Hattingen. Gericht in Hattingen: Drogenhandel und Drogenbesitz wurden einem Mann vorgeworfen. Mit Schüssen aus einer Pistole hatte er Aufmerksamkeit erregt.

So gewöhnlich die Anklage, so ungewöhnlich ist doch der Prozess vor dem Amtsgericht in Hattingen. Auf der Anklagebank: ein 51-Jähriger. Von jahrzehntelanger Abhängigkeit gezeichnet. Ein Mann, der sich augenscheinlich aufgeben hat, hier aber mit fast naiver Ehrlichkeit auftritt. Belohnt wird er mit einem Urteil, bei dem offenbleibt, ob es weiterhilft.

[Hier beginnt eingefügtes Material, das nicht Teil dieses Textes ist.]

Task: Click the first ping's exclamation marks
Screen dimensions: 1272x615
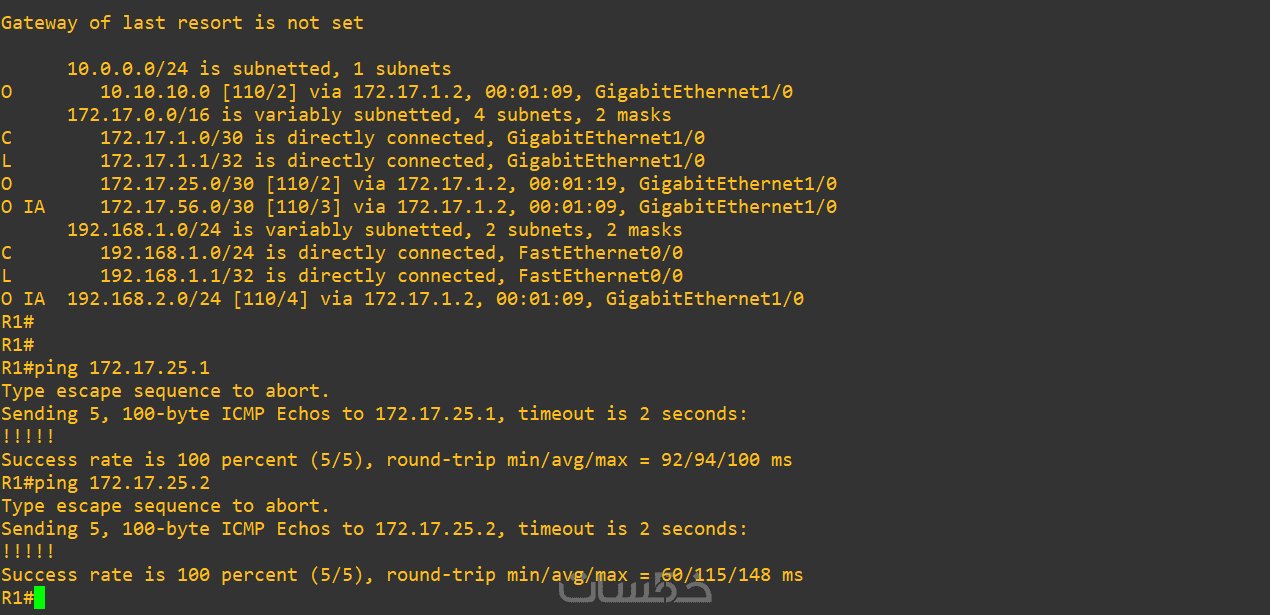Action: click(x=28, y=437)
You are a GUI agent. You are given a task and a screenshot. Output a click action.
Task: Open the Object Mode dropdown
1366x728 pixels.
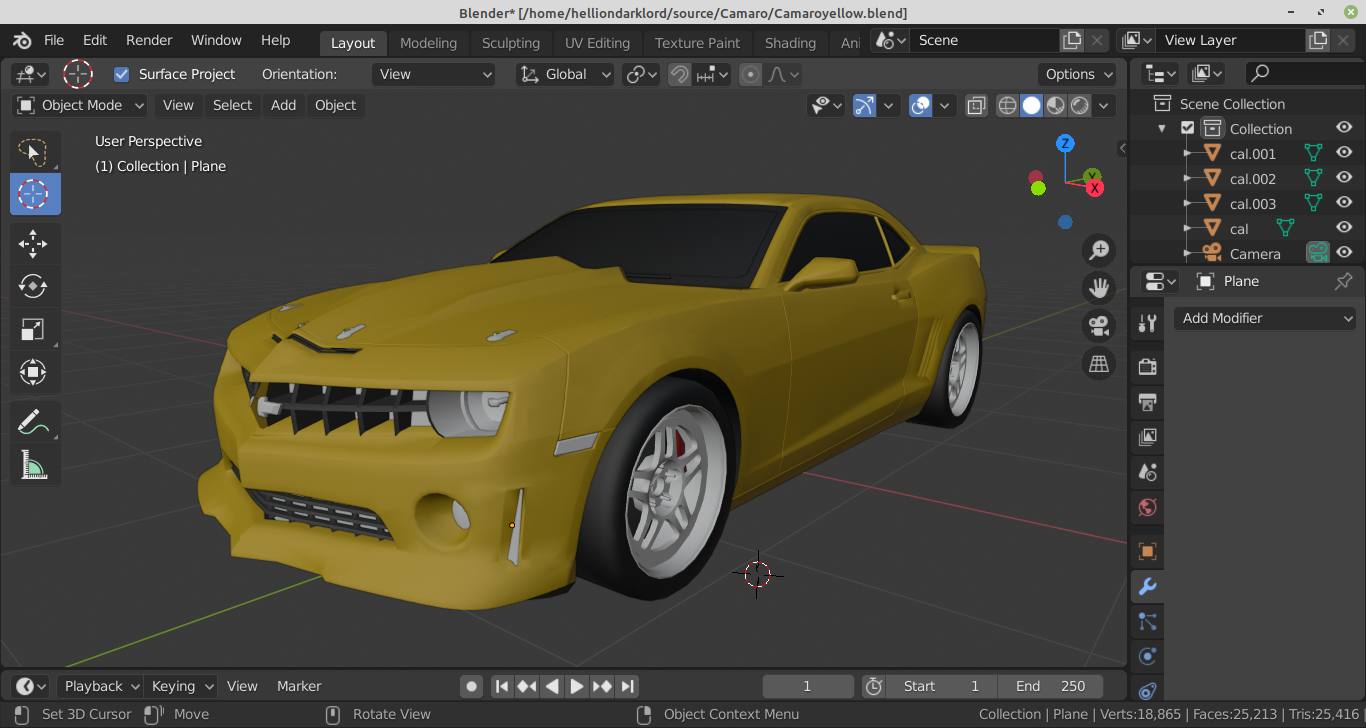[x=80, y=105]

Der Tatvorwurf: Besitz und Handeltreiben mit Drogen. Heroin und Amphetamine waren bei dem Hattinger, der in einer Obdachlosenunterkunft lebt, gefunden worden. Die Grenzwerte einer geringen Menge bei den Amphetaminen überschritten.

Nun sitzt der drogenabhängige Besitzer zusammengesunken vor Gericht. Er kann sich auf seinem Platz nicht gerade halten. Weil er seinen Verhandlungstermin verschlafen hat, holt ihn die Polizei am Morgen. Aber jetzt erzählt er von allem, was passiert ist.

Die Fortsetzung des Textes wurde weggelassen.